FlexKV Configuration Guide

This guide explains how to configure and use the FlexKV online serving configuration file (flexkv_config.json), including the meaning of all parameters, recommended values, and typical usage scenarios.

Recommended Configuration

Below is a production-grade recommended configuration that balances performance and stability:

{
    "enable_flexkv": true,
    "server_recv_port": "ipc:///tmp/flexkv_test",
    "cache_config": {
        "enable_cpu": true,
        "enable_ssd": true,
        "enable_remote": false,
        "enable_gds": false,
        "enable_trace": false,
        "ssd_cache_iouring_entries": 512,
        "tokens_per_block": 64,
        "num_cpu_blocks": 233000,
        "num_ssd_blocks": 4096000,
        "ssd_cache_dir": "/data/flexkv_ssd/",
        "evict_ratio": 0.05,
        "index_accel": true
    },
    "num_log_interval_requests": 2000
}

num_cpu_blocks and num_ssd_blocks represent the total number of blocks in CPU memory and SSD respectively. These values must be configured according to your machine specs and model size. See Cache Capacity Configuration for calculation details.
ssd_cache_dir specifies the directory where SSD-stored KV cache files are saved.

Configuration File Structure Overview

The FlexKV configuration file is a JSON file, primarily consisting of three parts:

enable_flexkv: Whether to enable FlexKV (must be set to true to take effect).
server_recv_port: The IPC port on which the FlexKV service listens.
cache_config: The core cache configuration object, containing all cache behavior parameters.
num_log_interval_requests: Log statistics interval (outputs performance log every N requests).

Complete `cache_config` Parameter Reference (from `flexkv/common/config.py`)

Basic Configuration

Parameter Name	Type	Default	Description
`tokens_per_block`	int	16	Number of tokens per KV block. Must match the `block_size` used in the acceleration framework (e.g., vLLM).
`enable_cpu`	bool	true	Whether to enable CPU memory as a cache layer. Strongly recommended to enable.
`enable_ssd`	bool	false	Whether to enable SSD as a cache layer. Recommended if NVMe SSD is available.
`enable_remote`	bool	false	Whether to enable remote cache (e.g., scalable cloud storage). Requires remote cache engine and custom implementation.
`enable_gds`	bool	false	Whether to use GPU Direct Storage (GDS) to accelerate SSD I/O. Not currently supported.
`index_accel`	bool	false	Whether to enable C++ RadixTree. Recommended to enable.
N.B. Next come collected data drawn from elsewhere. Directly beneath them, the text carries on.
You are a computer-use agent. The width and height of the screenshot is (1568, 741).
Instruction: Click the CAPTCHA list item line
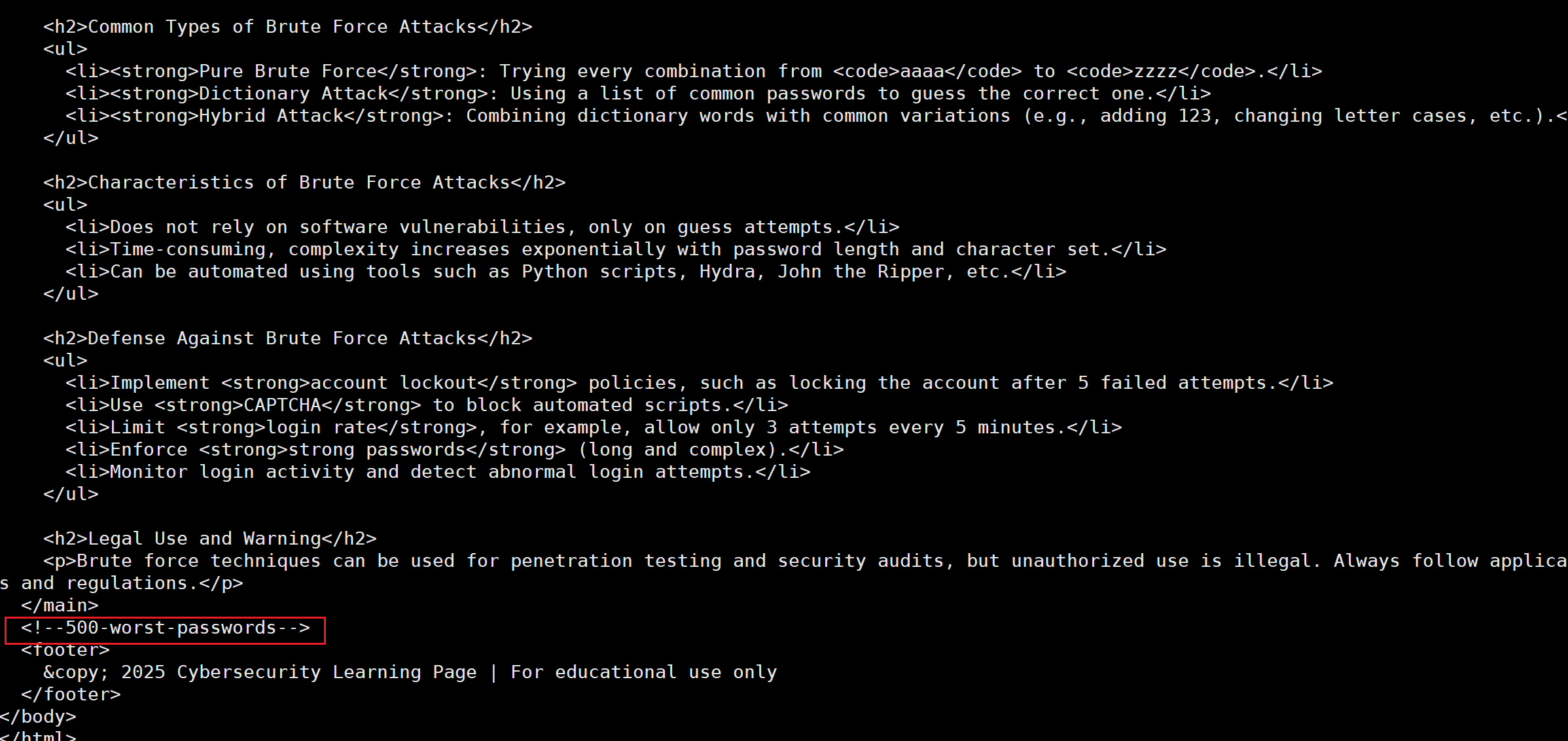(427, 405)
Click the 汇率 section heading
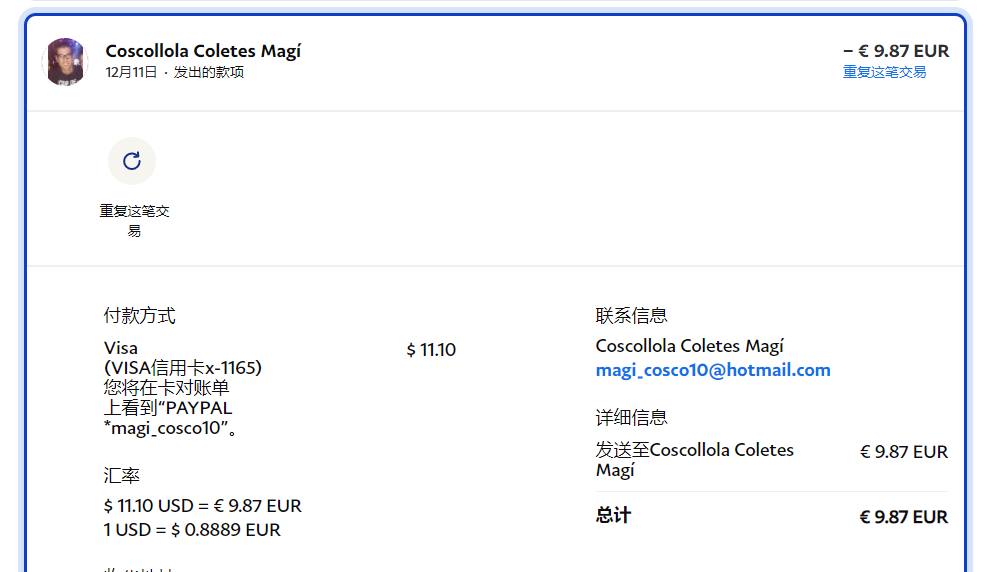1004x572 pixels. [121, 475]
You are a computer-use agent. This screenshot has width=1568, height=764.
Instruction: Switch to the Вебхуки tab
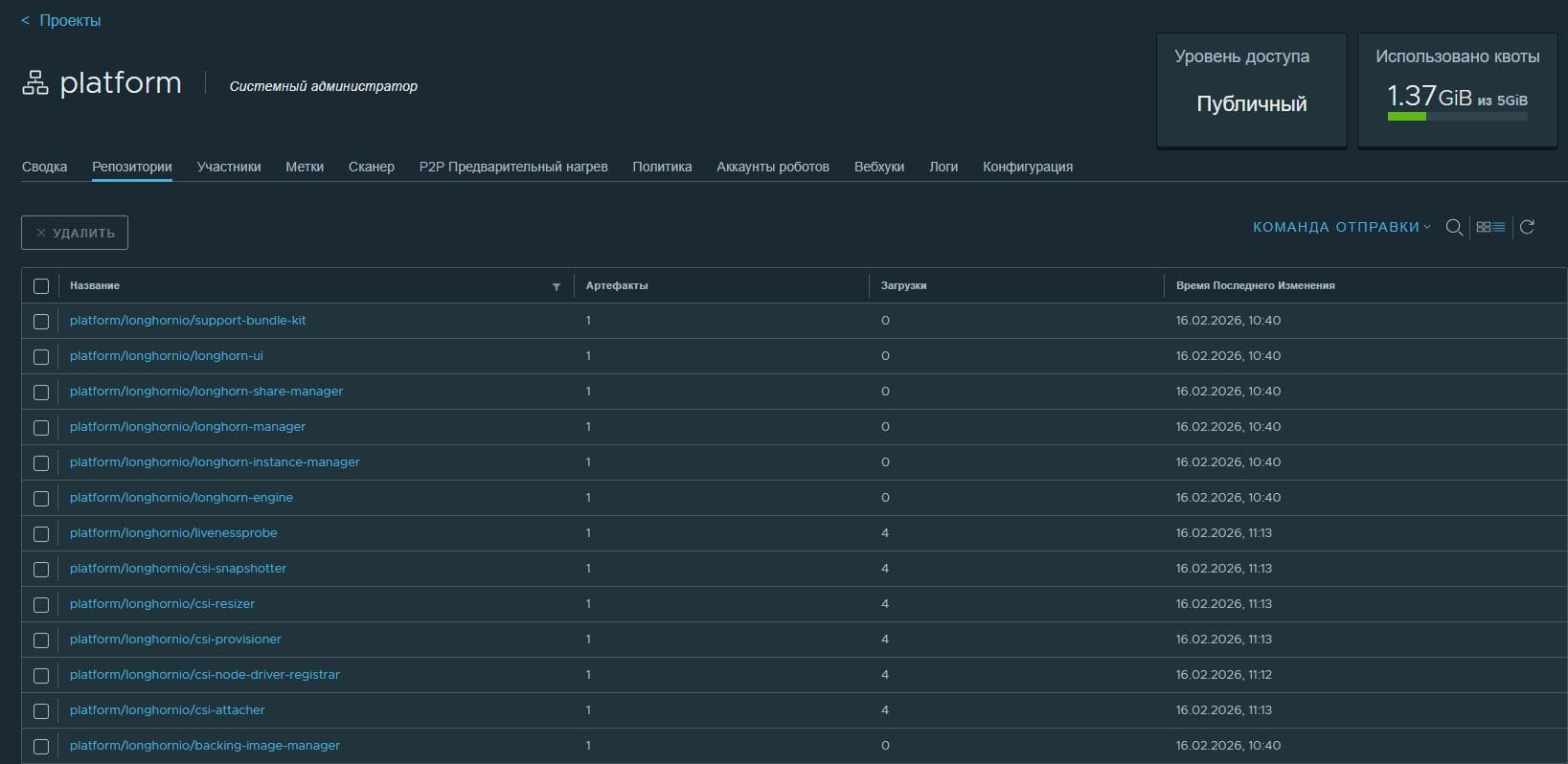pyautogui.click(x=878, y=167)
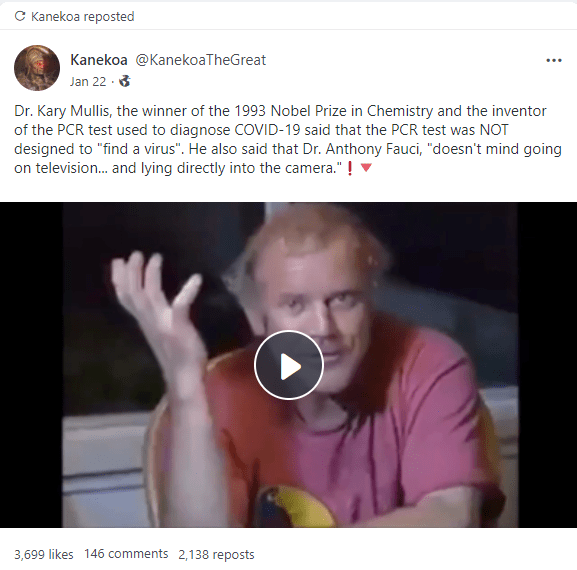Open the @KanekoaTheGreat handle link
The height and width of the screenshot is (570, 577).
point(201,60)
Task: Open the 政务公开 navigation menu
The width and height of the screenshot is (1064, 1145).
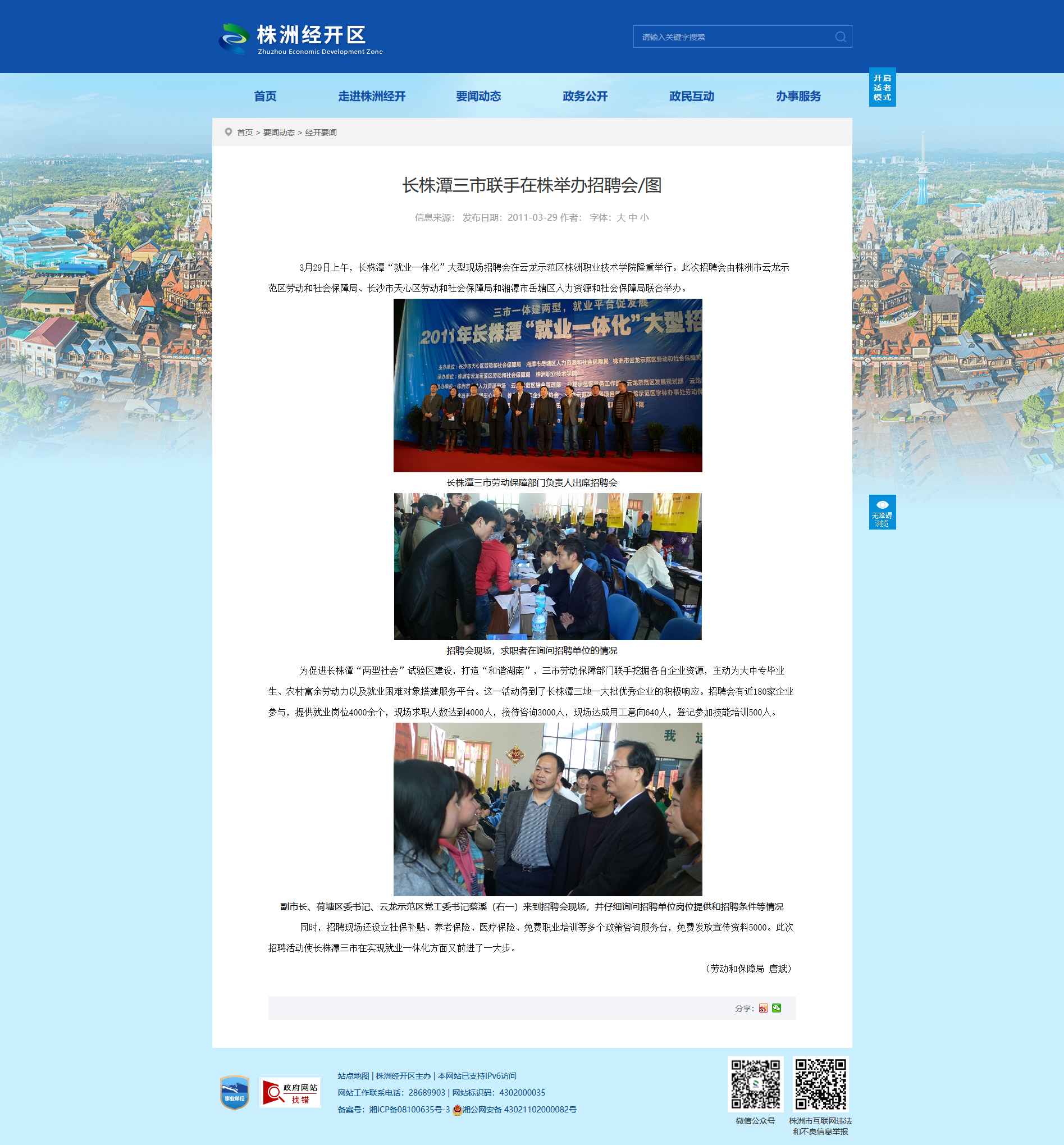Action: [584, 96]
KV Cache Layout Types (Generally No Need to Modify)

Parameter Name	Type	Default	Description
`gpu_kv_layout_type`	enum	LAYERWISE	Organization of KV cache on GPU (layer-wise or block-wise). Must match vLLM’s layout (currently `LAYERWISE`).
`cpu_kv_layout_type`	enum	BLOCKWISE	Organization on CPU. Recommended to use `BLOCKWISE`. Does not need to match vLLM.
`ssd_kv_layout_type`	enum	BLOCKWISE	Organization on SSD. Recommended to use `BLOCKWISE`. Does not need to match vLLM.
`remote_kv_layout_type`	enum	BLOCKWISE	Organization for remote cache. Must be defined according to remote backend’s layout.

Note: Do not modify layout types unless you have specific performance requirements.
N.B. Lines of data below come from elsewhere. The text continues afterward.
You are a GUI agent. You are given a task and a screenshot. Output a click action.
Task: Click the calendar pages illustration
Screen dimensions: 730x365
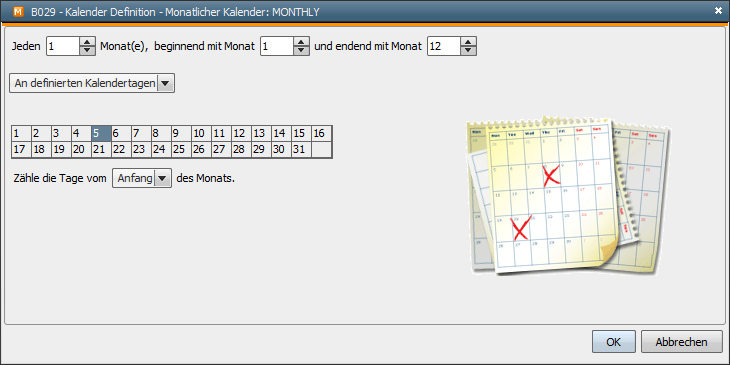coord(568,197)
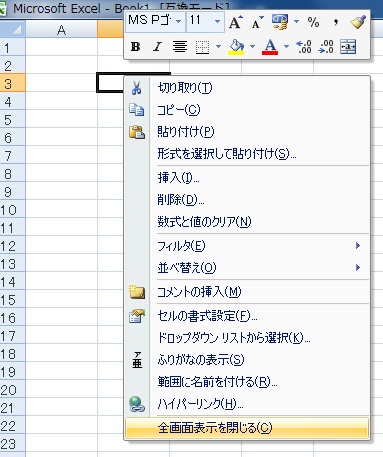Click the Increase Decimal icon

(304, 47)
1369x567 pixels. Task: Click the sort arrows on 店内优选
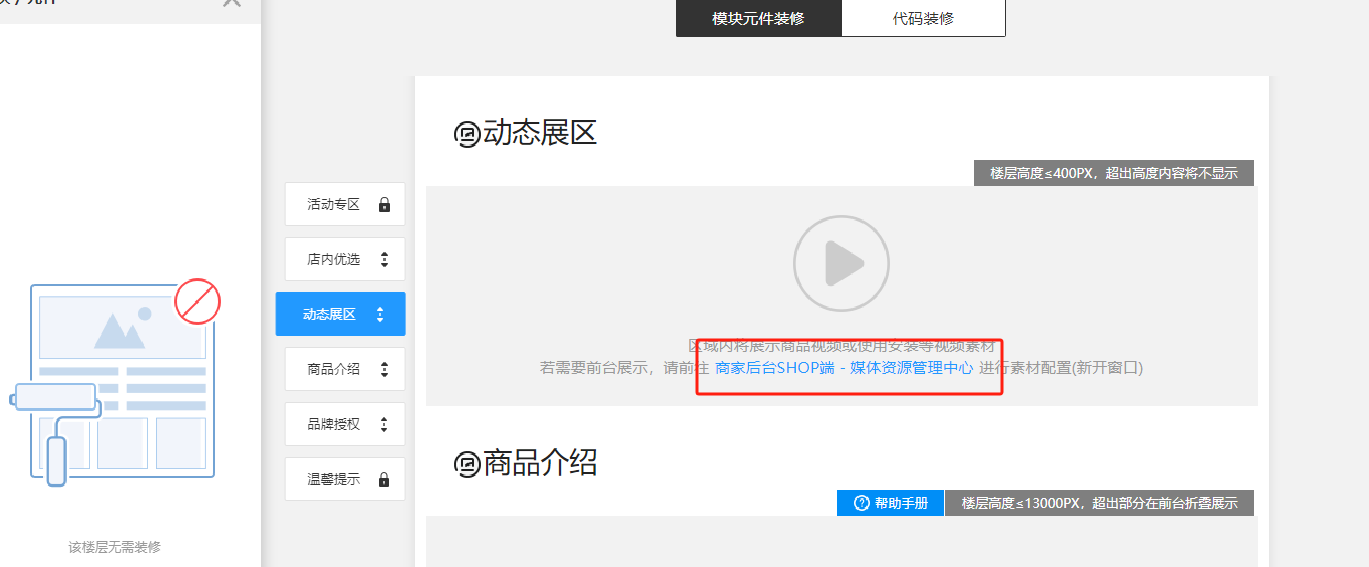tap(384, 260)
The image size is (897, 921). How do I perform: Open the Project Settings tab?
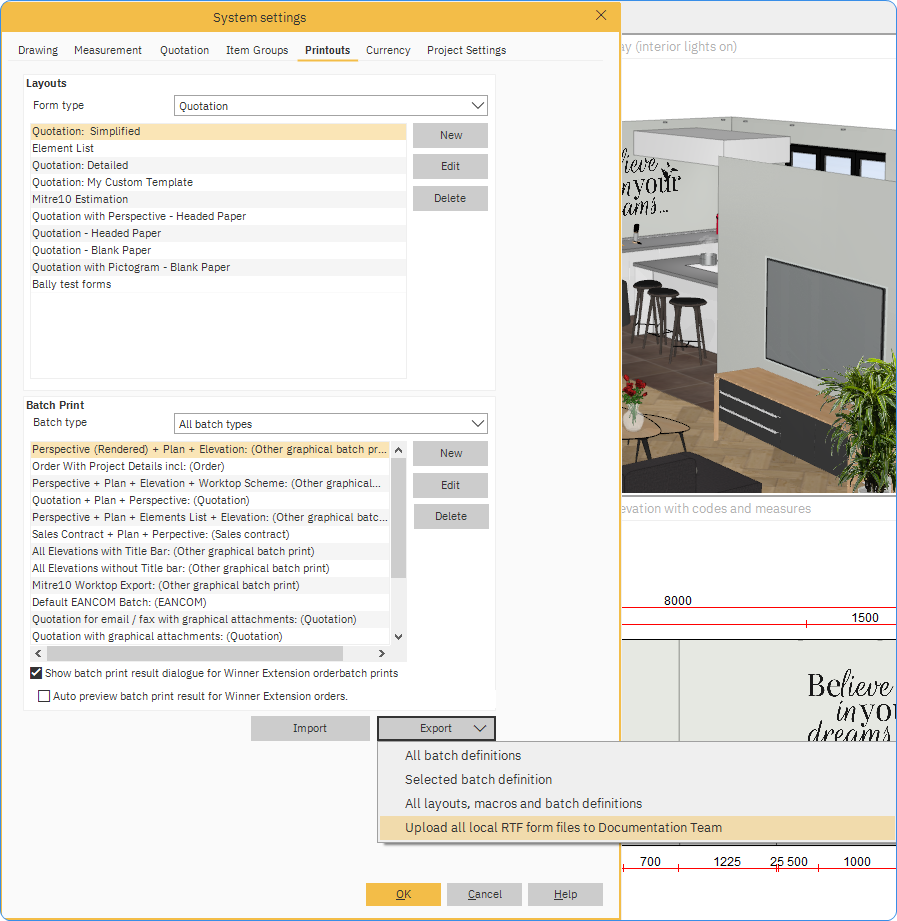point(466,50)
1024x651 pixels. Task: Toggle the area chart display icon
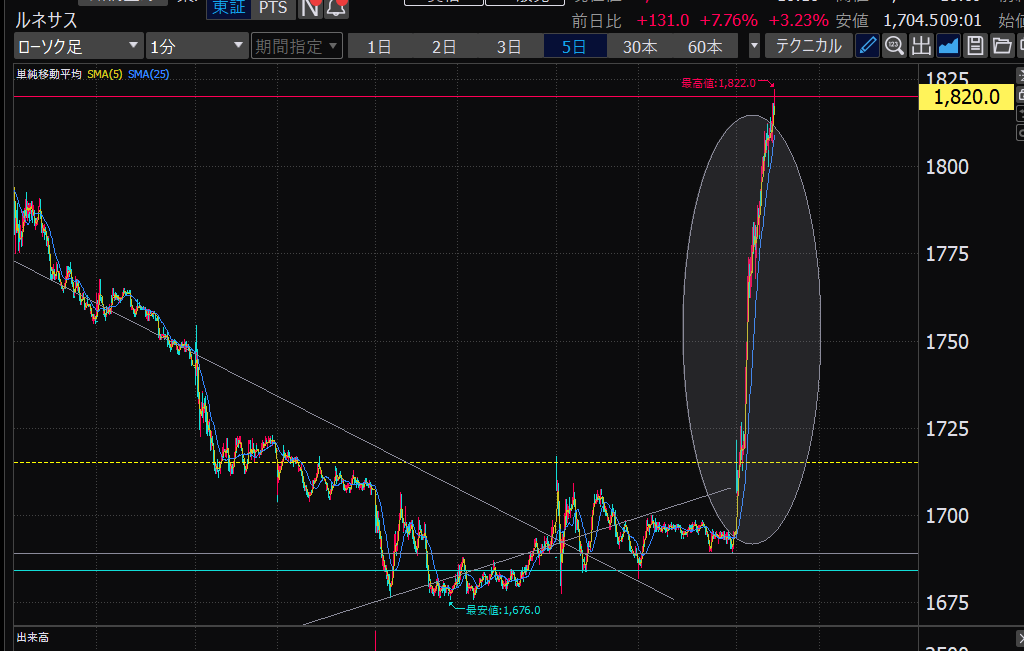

Cache Capacity Configuration

Parameter Name	Type	Default	Description
`num_cpu_blocks`	int	1000000	Number of blocks allocated in CPU memory. Adjust based on available RAM.
`num_ssd_blocks`	int	10000000	Number of blocks allocated on SSD.
`num_remote_blocks`	int \| None	None	Number of blocks allocated in remote cache.

Note: Block size in all cache levels (CPU/SSD/Remote) matches the GPU block size. Estimate cache capacities based on GPU KV cache memory usage and block count.

Note: block_size = num_layer * _kv_dim * tokens_per_block * num_head * head_size * dtype_size.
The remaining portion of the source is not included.